# RECORDS SUPPLIED:
>>>>>

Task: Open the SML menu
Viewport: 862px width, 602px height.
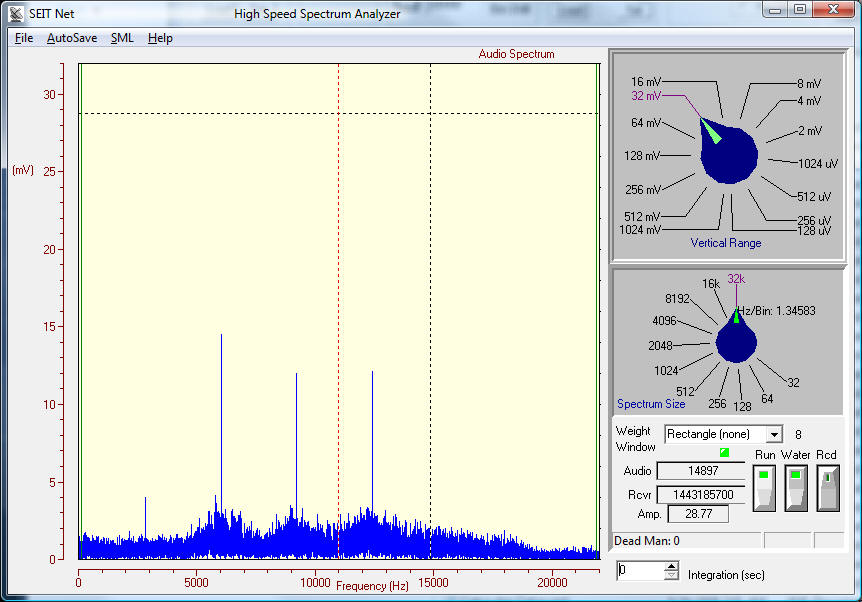Action: (x=122, y=38)
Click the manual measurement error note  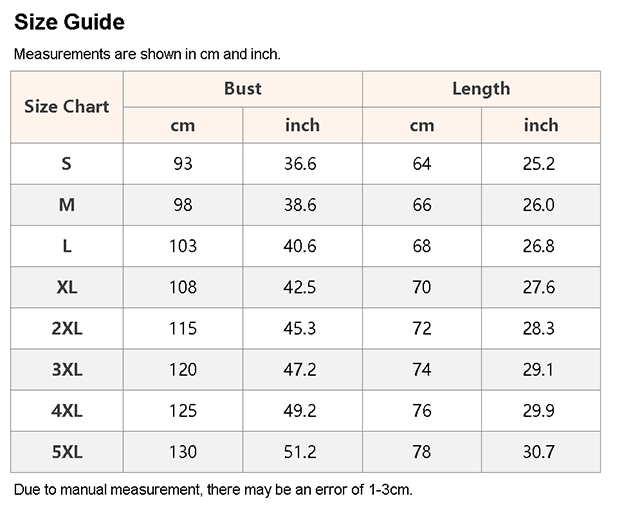[212, 490]
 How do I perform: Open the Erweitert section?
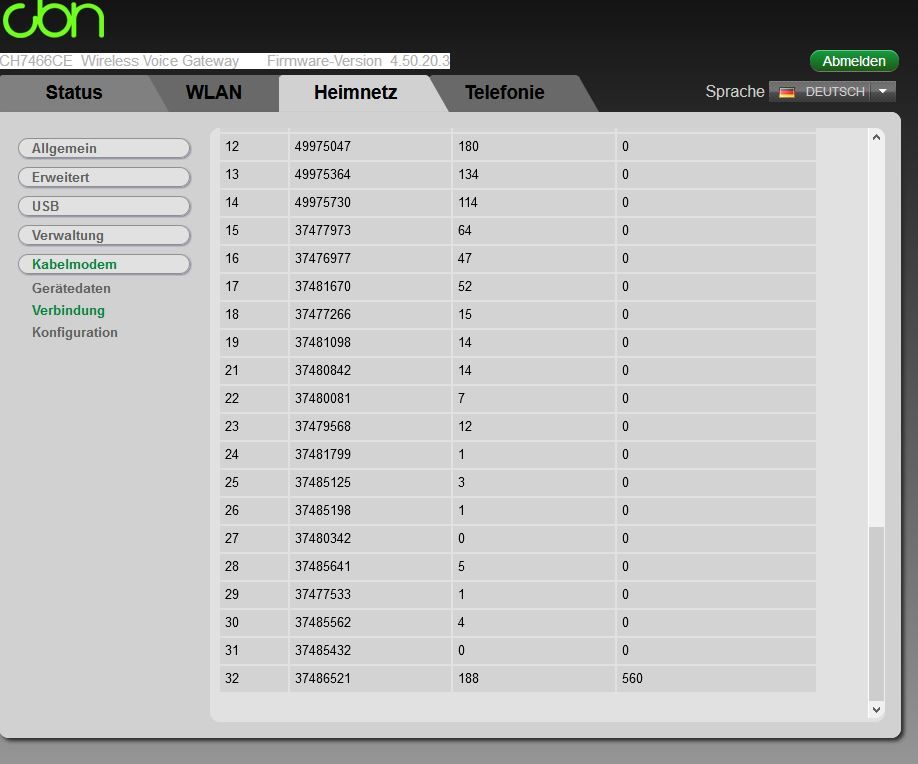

<<<<<

# TASK GOAL:
For the string "Open", go line by line through the material and copy every line that has it.

# THE COMPLETED TASK:
Task: Open the SML menu
 How do I perform: Open the Erweitert section?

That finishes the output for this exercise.